This article was also published in the Financial Times.
On a recent trip to Amsterdam I followed the principles of economy many restaurateurs and chefs now practise when conducting their own R&D around the world: to spend as little as possible on travel and accommodation in order to leave as much as possible for the all-important food and wine.
An Amsterdammer pointed me towards the 17th-century Hotel Brouwer overlooking the Singel canal, where a comfortable room and a substantial breakfast cost 84 euros. I was urged to take second helpings of the slices of mature Gouda by the Argentine manager, but there is no wifi and they do not accept credit cards.
The hotel is, however, only a short walk from the Central station, at which the train from the airport stops, and in the course of that walk I managed to spend my first four euros on a broodje haring.
On a windy bridge over a canal is a stall belonging to Stubbe Haring manned by three jolly women seemingly impervious to the cold. The broodje, a soft roll stuffed with herring, onions and diced cucumber, was promptly assembled and almost as swiftly enjoyed. As an aperitif, this combination of doughy bread around such sharp, acidic ingredients proved as appetising, if even less widely available, as a glass of fino sherry.
A herring stall is a simple structure from which to practise financially viable hospitality, but a 60-seater restaurant that specialises in serving top-quality fresh fish, as Visaandeschelde opposite the RAI Congress Hall in the south of the city has done for the past 11 years, is a more complex proposition. As soon as I walked in and waited to be seated I noticed several distinctive practices, however.
Firstly, my coat and name were taken not by a receptionist but by a waiter. He subsequently took me to my table and then handed me the menu and wine list. He next returned to our table to clear our empty main-course plates.
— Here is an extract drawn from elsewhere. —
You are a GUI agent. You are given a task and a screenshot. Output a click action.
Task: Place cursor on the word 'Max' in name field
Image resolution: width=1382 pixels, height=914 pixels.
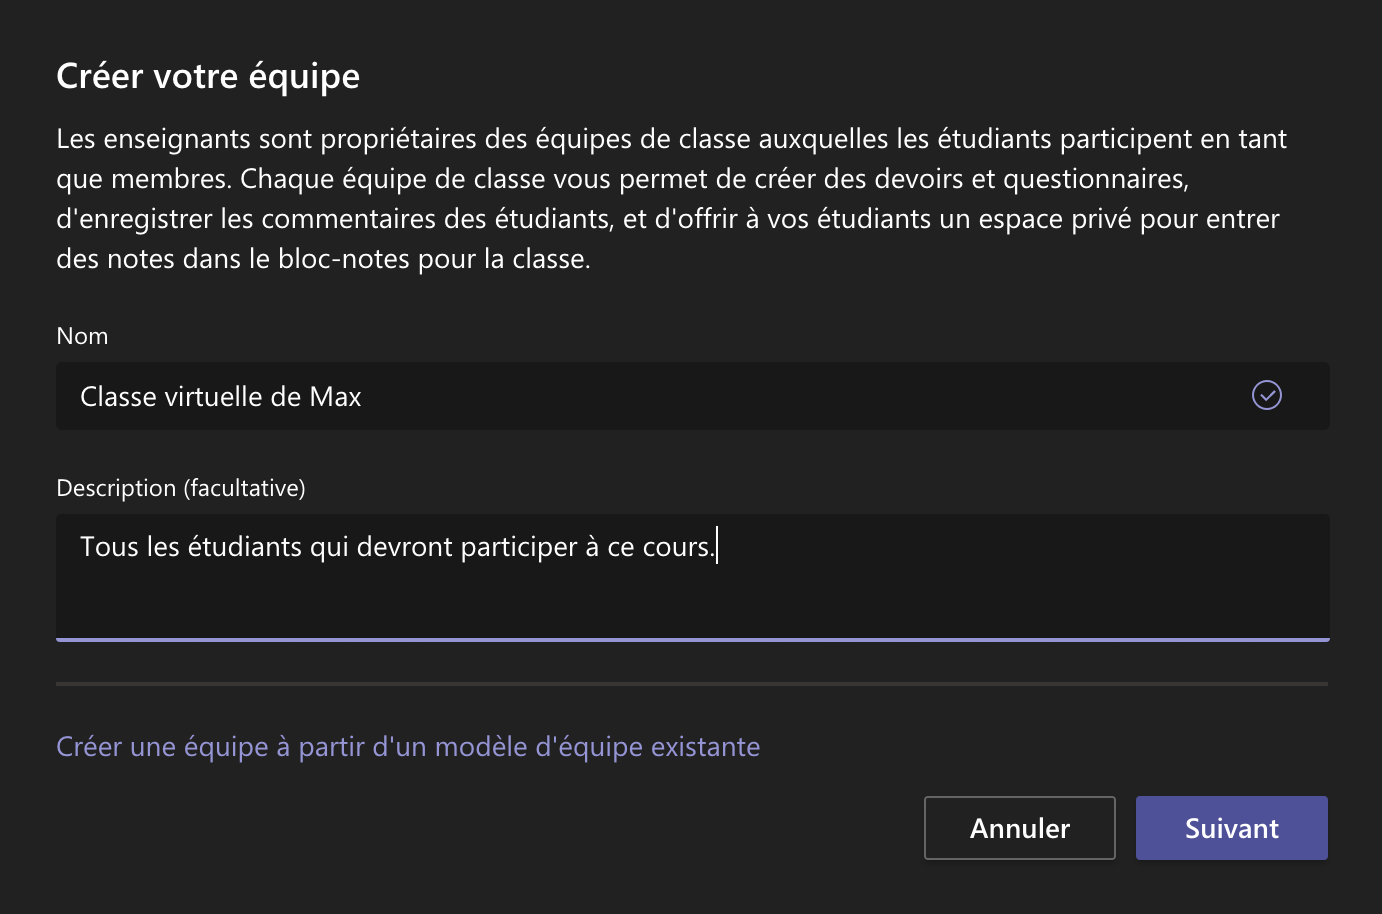tap(336, 397)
As I sat and watched a highly enthusiastic team of young men and women run this dining room, each dressed in egalitarian white shirts and black trousers, but without the presence of a more authoritative manager, I realised that I was watching the restaurant equivalent of the 'total football' practised by Ajax, the great Amsterdam football team of the early 1970s. Nobody has specific roles; everyone supports one another; and, as a result, the customer really benefits. The person in charge proved to be, I discovered only by asking, a dynamic 31-year-old waiter.
While my appetite was whetted by a bowl of thin anchovy biscuits on the table and my ears grew attuned to the bell being sounded by the chefs in the open kitchen calling the waiting staff to come and collect the food, my hands felt the white butcher's paper that covered the linen tablecloth. This particular ingredient in the restaurant seemed to me to epitomise the determination of its proprietor Michiel Deenik (pictured above left with his chef, courtesy of Jaap Scheeren) to combine top-quality cooking with a relaxed atmosphere and an eye to economy.
This type of waxed paper is widely used in mid-priced restaurants, particularly across the US, but here in more expensive surroundings it certainly did not look out of place. Rather it conveyed the impression that the considerable saving on the laundry bill would find its way into the ingredients on the plate. And so it proved.
My first course, described as mackerel with lobster and wasabi, was a riot of colour and distinctive flavours, particularly the contrast of the oily, inexpensive mackerel with the more luxurious shellfish. Better still was a fillet of perch with an unlikely but winning combination of small tubes of beetroot and square of black pudding. Dessert, yoghurt with diced blood oranges and a pistachio cream, was again visually attractive and highly satisfying.
With a bottle of Dönnhoff 2008 Nahe Riesling at 40 euros that worked most successfully as our aperitif and with everything we ate, my bill for a three-course dinner for two came to 181 euros. I left with the memory of a highly distinctive restaurant.
Visaandeschelde is the equivalent of any top fish restaurant in Paris but the service in the French capital would be more formal, the wine list more proscribed. In London or New York a similar restaurant would, more than likely, have been bought and sold during this period, its identity diluted or its size extended to satisfy new investors. Here it remains true to itself and, most importantly, to its customers.
Another reason it does so, according to Ronald de Groot, editor of the Dutch Perswijn magazine, is that Deenik does not follow the practice of many in Holland of multiplying the cost price of their wines four- or five-fold, a practice de Groot leads a constant battle against.
Another practitioner of gentler wine pricing, and a very good value menu, is the team behind Café Dauphine opposite Amstel station.
The name derives from of an old model of Renault car, an example of which sits proudly outside the entrance surrounded by bicycles, while its menu describes Dauphine as a café/restaurant although in fact it is neither. Instead, it is an excellent brasserie.
Although it looks to France for its flexible, friendly menu, Dauphine does not draw on any of the imitation decor that seems to be widely used by less confident practitioners. Instead, the large, high-ceilinged room is a mass of light wooden tables set simply with generous white linen napkins, all occupied by a sea of customers eating or drinking or, when doing neither, communicating via cyberspace.
A single sheet of paper that doubles as the menu and wine list is the gateway to such pleasures as oysters; trays of shellfish; crab and lobster; and, most inexpensively and memorably, shrimp croquettes with toast and fried parsley.